EXERCISE DETAILS: Set down exactly the lines running from the line with "Given: Expand Version Details" to the end of the listing below, both ends included.

***

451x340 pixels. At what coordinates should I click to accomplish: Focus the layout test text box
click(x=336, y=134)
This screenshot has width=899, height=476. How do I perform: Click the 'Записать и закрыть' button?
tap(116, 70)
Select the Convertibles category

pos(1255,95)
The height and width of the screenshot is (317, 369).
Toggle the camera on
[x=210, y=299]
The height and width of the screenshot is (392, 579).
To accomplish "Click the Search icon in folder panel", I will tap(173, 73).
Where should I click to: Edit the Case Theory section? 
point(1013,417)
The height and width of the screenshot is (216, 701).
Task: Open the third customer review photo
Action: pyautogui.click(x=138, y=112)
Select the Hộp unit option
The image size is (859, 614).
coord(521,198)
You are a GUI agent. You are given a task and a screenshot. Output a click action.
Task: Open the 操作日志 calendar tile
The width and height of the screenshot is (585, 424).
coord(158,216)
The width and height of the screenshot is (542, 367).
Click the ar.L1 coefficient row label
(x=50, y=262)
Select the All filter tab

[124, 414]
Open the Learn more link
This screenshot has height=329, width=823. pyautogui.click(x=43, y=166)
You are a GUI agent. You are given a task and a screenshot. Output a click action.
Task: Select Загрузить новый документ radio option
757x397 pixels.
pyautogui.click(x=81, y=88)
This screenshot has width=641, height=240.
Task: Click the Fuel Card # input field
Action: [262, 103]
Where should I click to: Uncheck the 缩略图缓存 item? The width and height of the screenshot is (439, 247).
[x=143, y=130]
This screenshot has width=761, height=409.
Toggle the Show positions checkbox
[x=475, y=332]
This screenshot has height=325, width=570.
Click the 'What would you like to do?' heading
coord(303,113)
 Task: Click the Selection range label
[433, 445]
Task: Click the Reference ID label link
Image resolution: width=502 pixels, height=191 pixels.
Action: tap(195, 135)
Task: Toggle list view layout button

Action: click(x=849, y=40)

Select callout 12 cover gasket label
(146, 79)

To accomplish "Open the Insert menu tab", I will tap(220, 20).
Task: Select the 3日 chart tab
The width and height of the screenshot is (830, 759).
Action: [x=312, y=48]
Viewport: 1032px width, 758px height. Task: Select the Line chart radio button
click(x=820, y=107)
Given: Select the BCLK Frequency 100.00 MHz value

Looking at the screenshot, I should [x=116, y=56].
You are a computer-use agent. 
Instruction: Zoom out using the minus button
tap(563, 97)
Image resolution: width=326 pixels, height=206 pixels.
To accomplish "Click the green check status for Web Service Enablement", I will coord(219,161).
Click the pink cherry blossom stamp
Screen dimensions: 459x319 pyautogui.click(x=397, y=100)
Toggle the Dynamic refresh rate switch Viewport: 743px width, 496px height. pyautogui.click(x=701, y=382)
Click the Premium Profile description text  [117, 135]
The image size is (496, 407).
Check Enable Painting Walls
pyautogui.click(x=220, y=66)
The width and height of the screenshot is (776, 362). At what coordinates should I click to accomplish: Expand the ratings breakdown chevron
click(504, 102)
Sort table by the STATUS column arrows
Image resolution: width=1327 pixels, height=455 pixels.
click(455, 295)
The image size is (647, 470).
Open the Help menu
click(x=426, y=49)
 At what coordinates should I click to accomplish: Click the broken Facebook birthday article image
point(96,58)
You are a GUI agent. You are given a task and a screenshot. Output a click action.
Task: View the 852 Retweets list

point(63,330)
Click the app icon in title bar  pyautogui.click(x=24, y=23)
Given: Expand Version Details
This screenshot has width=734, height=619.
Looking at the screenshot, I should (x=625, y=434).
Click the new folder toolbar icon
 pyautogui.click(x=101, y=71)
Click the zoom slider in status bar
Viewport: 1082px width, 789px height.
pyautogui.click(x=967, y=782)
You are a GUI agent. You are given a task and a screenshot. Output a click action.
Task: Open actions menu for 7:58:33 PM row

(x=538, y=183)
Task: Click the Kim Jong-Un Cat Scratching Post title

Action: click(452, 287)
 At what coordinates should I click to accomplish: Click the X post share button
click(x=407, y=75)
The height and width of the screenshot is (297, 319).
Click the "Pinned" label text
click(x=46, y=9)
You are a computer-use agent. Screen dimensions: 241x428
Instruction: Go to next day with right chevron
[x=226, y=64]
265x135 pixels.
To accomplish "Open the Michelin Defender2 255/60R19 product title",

***

RESULT OF THE EXERCISE:
Given: Expand Version Details
This screenshot has width=734, height=619.
Looking at the screenshot, I should (x=625, y=434).
Click the new folder toolbar icon
 pyautogui.click(x=101, y=71)
Click the zoom slider in status bar
Viewport: 1082px width, 789px height.
pyautogui.click(x=967, y=782)
You are a GUI agent. You are given a task and a screenshot. Output a click action.
Task: Open actions menu for 7:58:33 PM row

(x=538, y=183)
Task: Click the Kim Jong-Un Cat Scratching Post title

Action: click(452, 287)
 At what coordinates should I click to accomplish: Click the X post share button
click(x=407, y=75)
The height and width of the screenshot is (297, 319).
Click the "Pinned" label text
click(x=46, y=9)
You are a computer-use agent. Screen dimensions: 241x428
Instruction: Go to next day with right chevron
[x=226, y=64]
265x135 pixels.
To accomplish "Open the Michelin Defender2 255/60R19 product title",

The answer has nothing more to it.